PARIS: Emmanuel Macron recevra mercredi midi la Première ministre du Danemark, Mette Frederiksen, et le Premier ministre du Groenland, Jens Frederik Nielsen, a annoncé l'Élysée mardi.

A l'occasion de ce "déjeuner de travail", le chef de l'État "réaffirmera la solidarité européenne et le soutien de la France à l'égard du Danemark et du Groenland, de leur souveraineté et de leur intégrité territoriale".

Selon l'Élysée, les trois dirigeants échangeront "sur les enjeux de sécurité dans l'Arctique et sur le développement économique et social du Groenland que la France et l'Union européenne sont prêtes à accompagner".

Selon un communiqué du bureau de presse de la Première ministre danoise, les deux dirigeants se rendront ensuite pour un débat à Sciences-Po animé par Giuliano da Empoli, auteur du best-seller "Le Mage du Kremlin"

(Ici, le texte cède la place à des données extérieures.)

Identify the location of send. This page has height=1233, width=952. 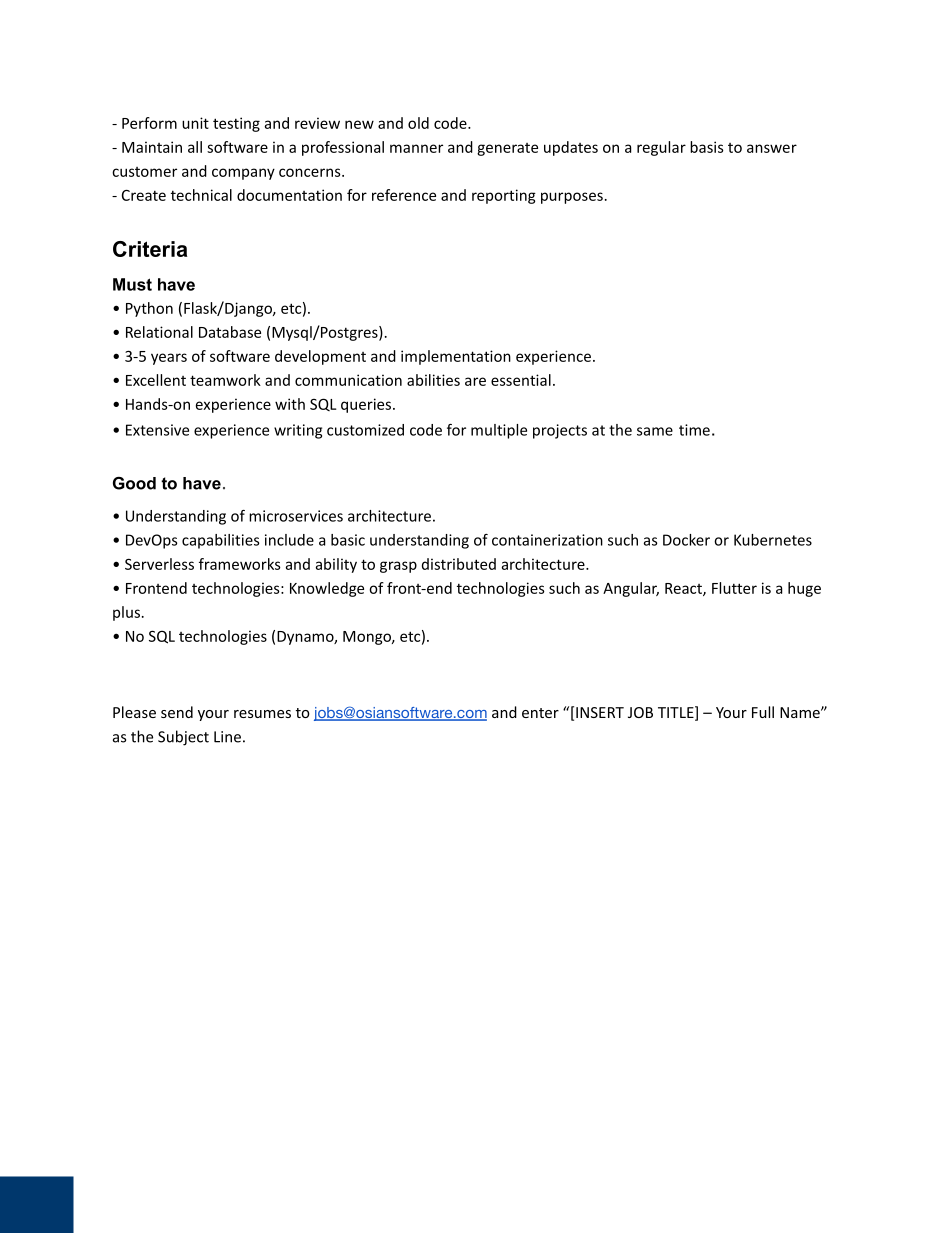
(177, 712).
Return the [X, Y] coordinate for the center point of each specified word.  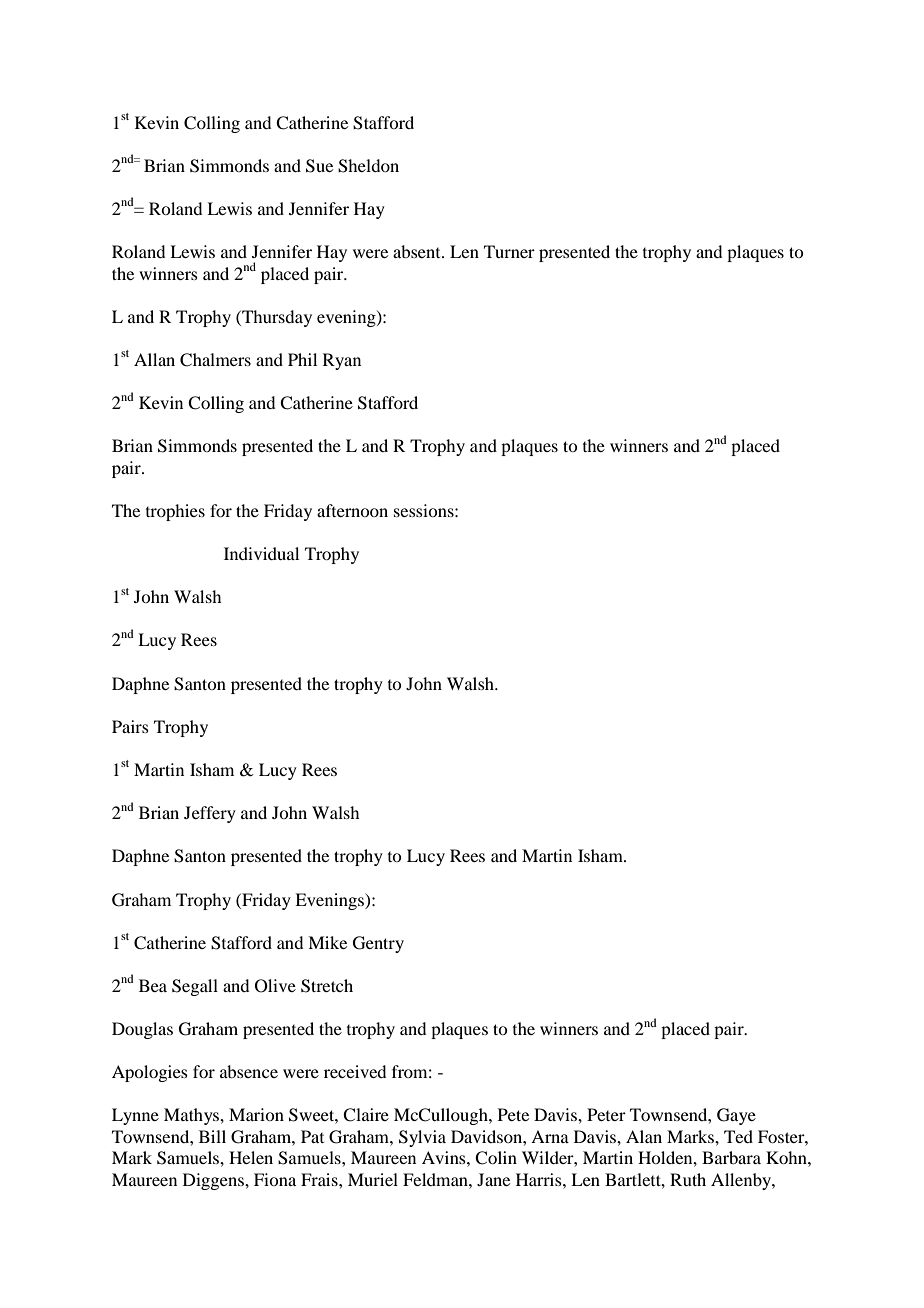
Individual [261, 553]
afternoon [352, 510]
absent [418, 251]
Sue [319, 166]
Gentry [378, 944]
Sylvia [422, 1138]
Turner [509, 251]
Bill [212, 1136]
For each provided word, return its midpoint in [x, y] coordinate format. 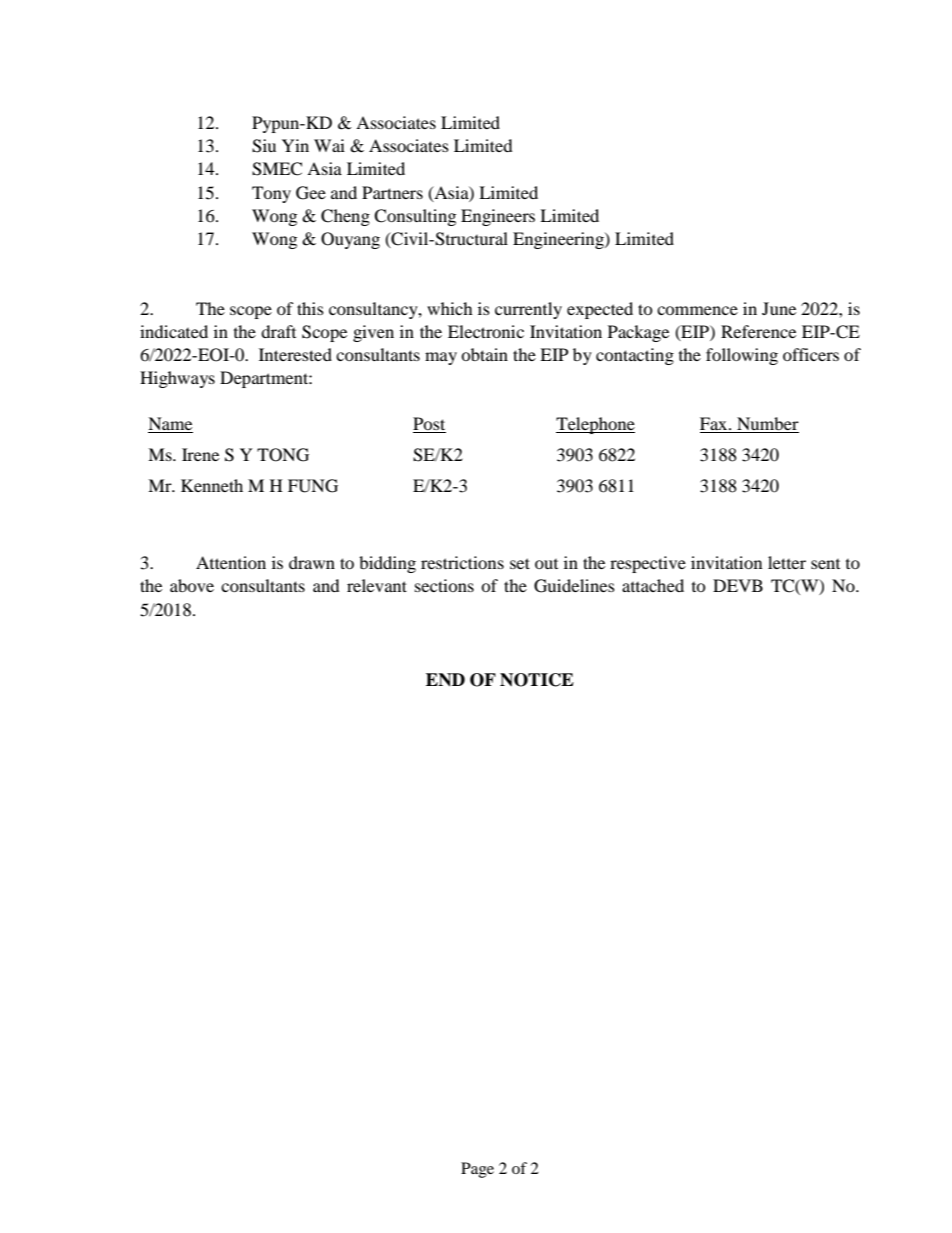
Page [477, 1170]
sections [444, 585]
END [445, 680]
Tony [271, 194]
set [520, 563]
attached [653, 585]
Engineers [498, 217]
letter [787, 562]
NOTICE [537, 680]
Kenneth [212, 485]
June [779, 308]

Dans un contexte diplomatique de tensions, du fait de la menace russe et des ambitions américaines pour le Groenland, Mette Frederiksen - qui a participé à un sommet sur la coopération énergétique et sécuritaire en Mer du Nord lundi à Hambourg - et Jens Frederik Nielsen seront à Berlin ce mardi avant de se rendre mercredi à Paris.

A la suite de plusieurs semaines d'escalade, Donald Trump a reculé sur le Groenland, après avoir menacé de s'emparer de ce territoire et d'imposer des droits de douane accrus aux pays européens, dont la France, l'Allemagne ou le Royaume-Uni, qui s'y opposent et ont participé mi-janvier à une mission militaire de reconnaissance sur le territoire autonome danois.

Des discussions à Davos entre Donald Trump et le secrétaire général de l'Otan, Mark Rutte, ont permis, selon le président américain, de déboucher sur un "cadre d'accord" sur le Groenland sans que les détails en soient révélés.

Mme Frederiksen, qui a rencontré mardi à Berlin le chancelier allemand Friedrich Merz, a ensuite souligné sur la télévision allemande ARD que si le Danemark voulait une coopération militaire "accrue" avec les Américains, sa "souveraineté" était une "ligne rouge".

"Le Groenland a répété à plusieurs reprises qu'il ne voulait pas faire partie des États-Unis", a-t-elle déclaré, selon la traduction allemande, appelant les alliés transatlantiques à se concentrer sur "la défense de l'Europe contre la Russie".

Comme M. Merz, qui a de nouveau assuré le Danemark et le Groenland de la "solidarité" de l'Allemagne, selon une communication de ses services, la France se veut en pointe de la solidarité européenne avec Copenhague.

En juin dernier, Emmanuel Macron s'était rendu à Nuuk, la capitale du Groenland, où l'ouverture d'un consulat français est prévue le 6 février.